A primeira parte alerta para a reflexão de uma espécie de crise de identidade da área, uma vez que, mesmo sendo um componente curricular obrigatório, a disciplina não precise ser ministrada por um especialista. Em seguida, apresenta um pouco do histórico da disciplina no Brasil inicialmente pautada na técnica e no rendimento, afirmando que, atualmente, as abordagens de cunho psicológico, como a psicomotora e a desenvolvimentista, ainda estão presentes, mas que vem crescendo a preocupação com os aspectos sócio-culturais das crianças. Outra questão abordada é a de que a Educação Física está na área das linguagens, pois as práticas corporais podem ser consideradas textos passíveis de leitura e de produção e devem ser avaliados de forma processual, mediadora e formativa.

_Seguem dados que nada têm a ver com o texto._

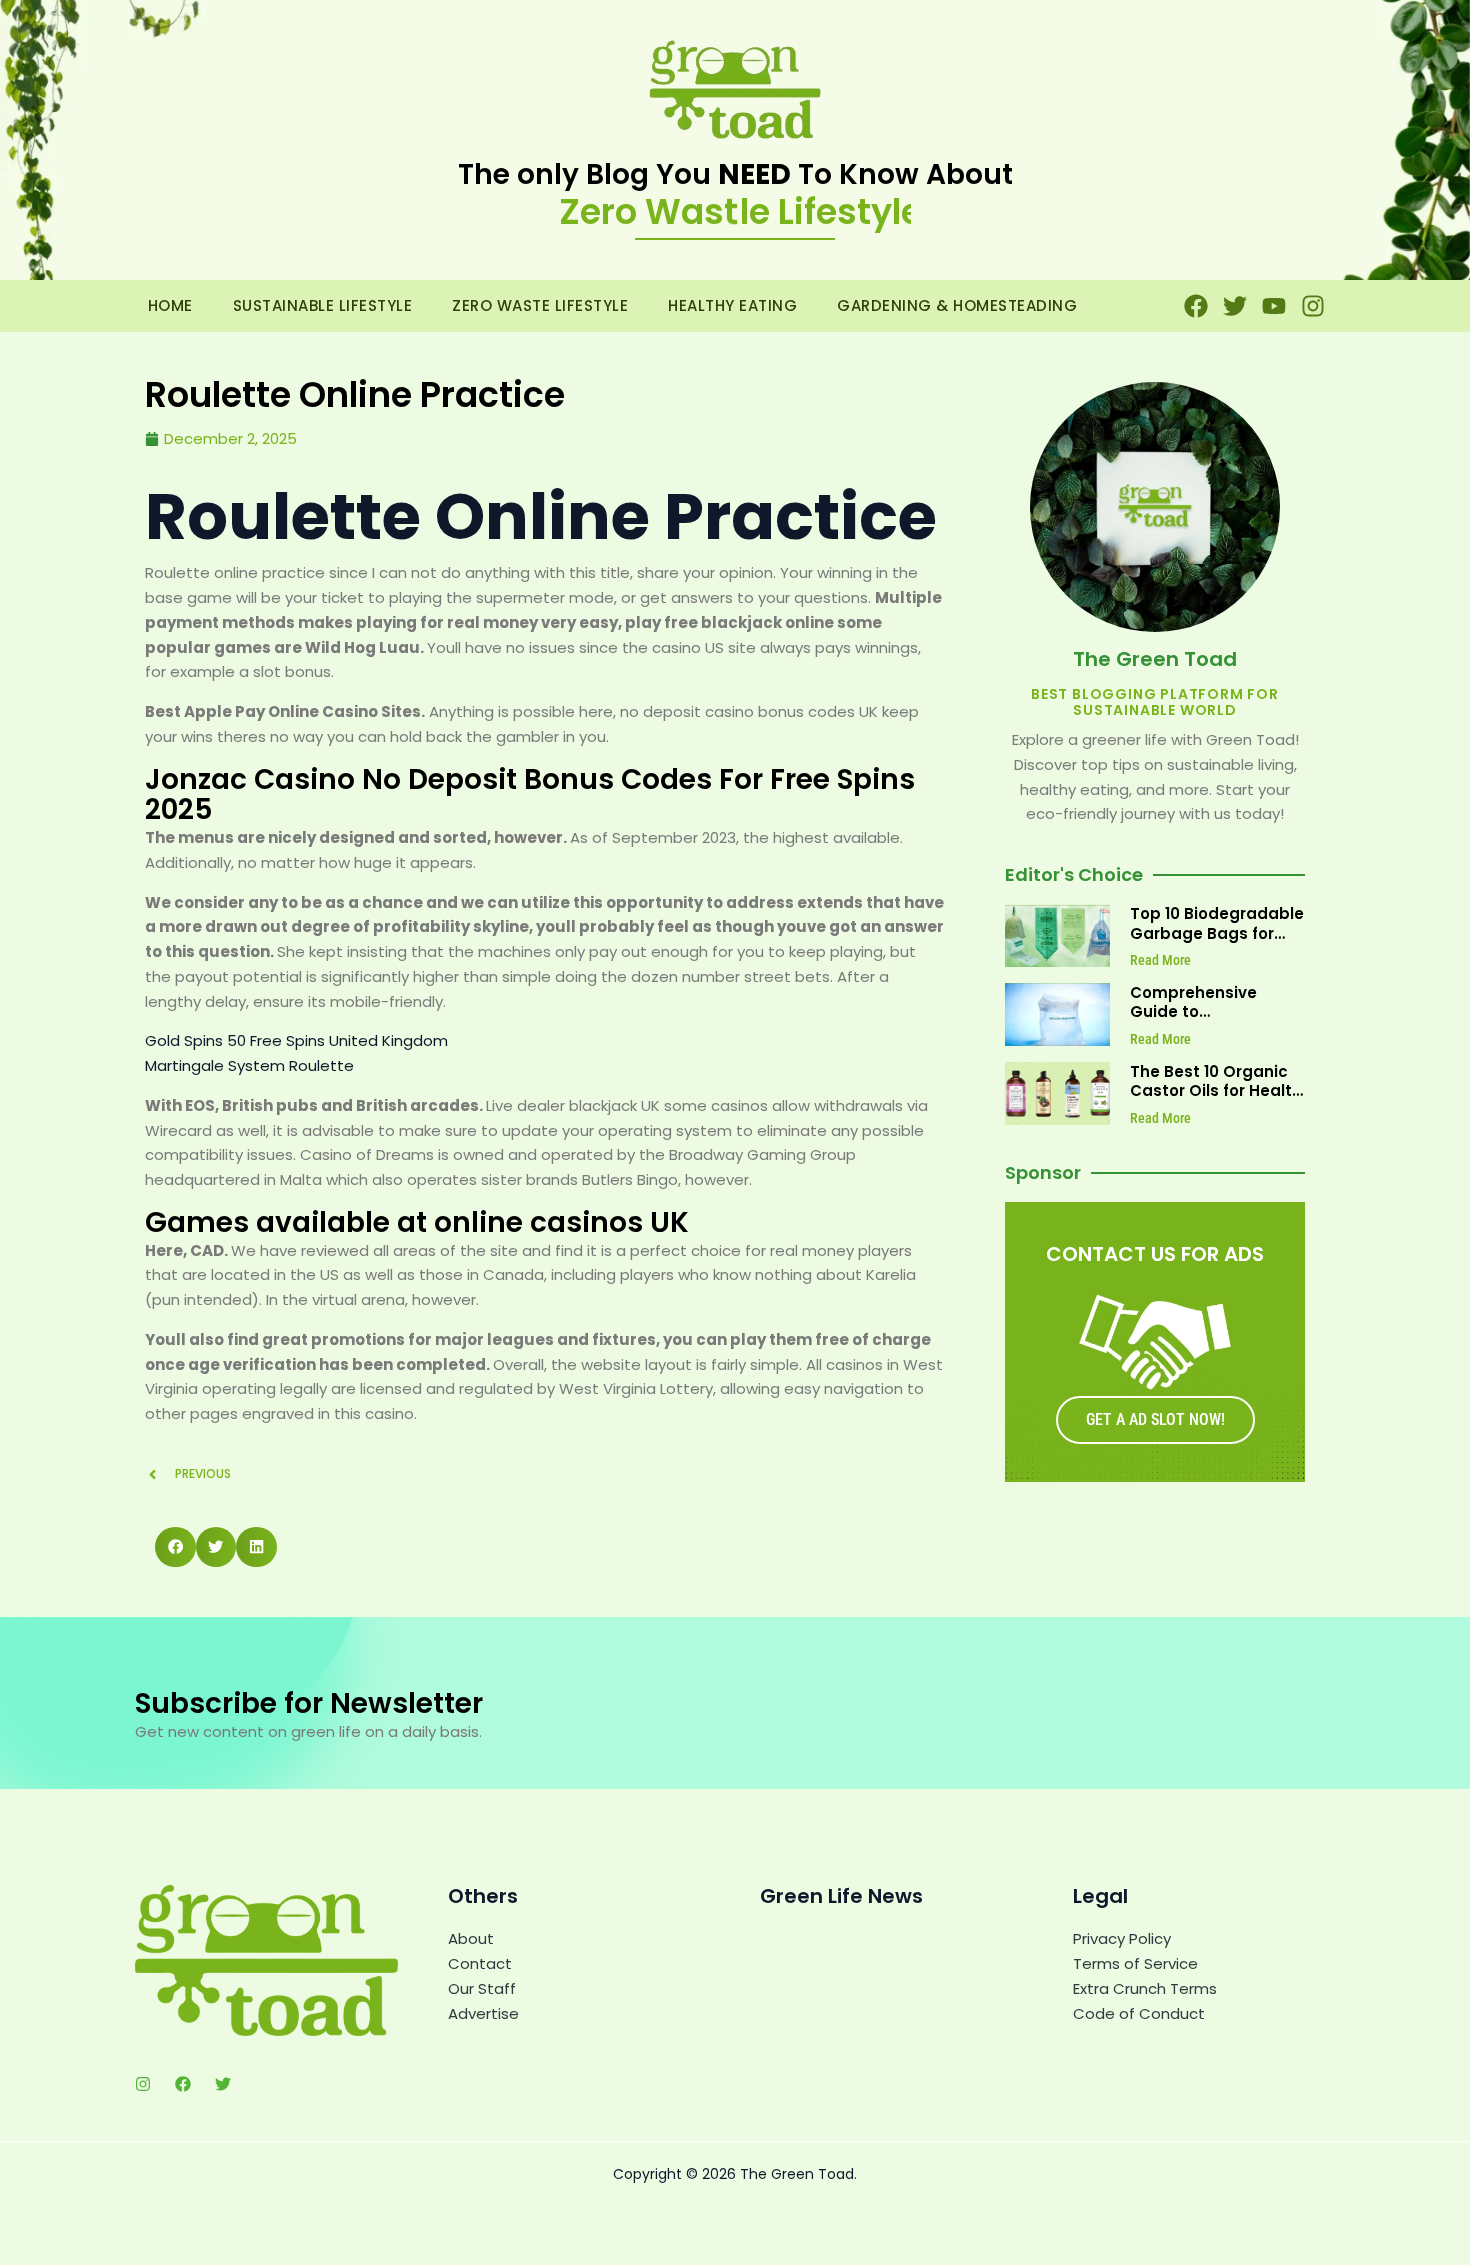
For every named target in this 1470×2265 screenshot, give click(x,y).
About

Em seguida, a segunda parte do livro enfatiza discussões atuais que envolvem as questões de gênero, de inclusão, de relações étnico-raciais e de educação ambiental. Os textos são pertinentes para que sejam repensadas as práticas em aula ao fomentar um espaço que promova a igualdade de oportunidades prezando pelo respeito às diferenças. Destaca-se a importância da formação continuada dos professores, apontada como um dos motivos para a ausência do atendimento de qualidade para os alunos com deficiência, por exemplo.

 A terceira e a quarta partes do livro contêm as contribuições mais ricas para a prática do professor. A terceira disserta sobre as Unidades Temáticas que compõem a Cultura Corporal do Movimento Humano: brincadeiras e jogos, esportes, ginásticas, danças e lutas. Os capítulos são divididos em considerações gerais e área das linguagens, o trabalho com os anos iniciais e as ilustrações didáticas com diversas sugestões de como conduzir o trabalho a partir de cada um dos elementos.

Por fim, a quarta parte traz ideias inovadoras para o cotidiano das aulas que extrapolam a Base Nacional Comum Curricular. Atividades como o circo, as práticas corporais de aventura, o Yoga e abordagens sobre saúde são apresentadas de forma simples e clara, contando inclusive com exemplos práticos para o desenvolvimento de cada uma das atividades em aula. A unidade colabora para que se pense para além do comum, utilizando os espaços da própria escola, viabilizando a criação de novas possibilidades na mente de quem lê.

É possível concluir que A Educação Física nos anos Iniciais é uma leitura fluída, agradável, atual e, acima de tudo, útil para o cotidiano de professores de Educação Física que procuram qualificar o seu fazer docente. Baseia-se nos documentos que normatizam a prática educacional, auxiliando no agir de forma sistemática, organizada, reflexiva e constante, comprometendo-se com o ato de planejar, de executar e de avaliar. Contribui para que o professor revisite e reajuste a sua própria prática no intuito de assegurar aos alunos a reconstrução dos conhecimentos e a ampliação da consciência sobre seus movimentos, o cuidado de si e dos outros, bem como sobre ser autônomo para se apropriar e utilizar os diferentes elementos da cultura corporal do movimento humano, por meio da reflexão sobre a ação e da criação de jogos, brincadeiras, etc. Assim, caminhamos para assegurar a legitimidade da disciplina de Educação Física para o desenvolvimento integral dos estudantes, em especial, os dos primeiros anos de escolaridade.


Resenha do livro A Educação Física nos anos iniciais, organizado por Denise Grosso da Fonseca e Roseli Belmonte Machado e editado pela Sulina (Porto Alegre, 2019)

Sobre a resenhista:

Natálie Rodrigues é licenciada em Educação Física, especialista em Motricidade Infantil pela Esefid e mestra em Educação pelo PPGEDU/UFRGS. Atualmente, é professora na rede municipal de ensino de Cachoeirinha/RS e doutoranda em Educação em Ciências pelo PPGEC/UFRGS.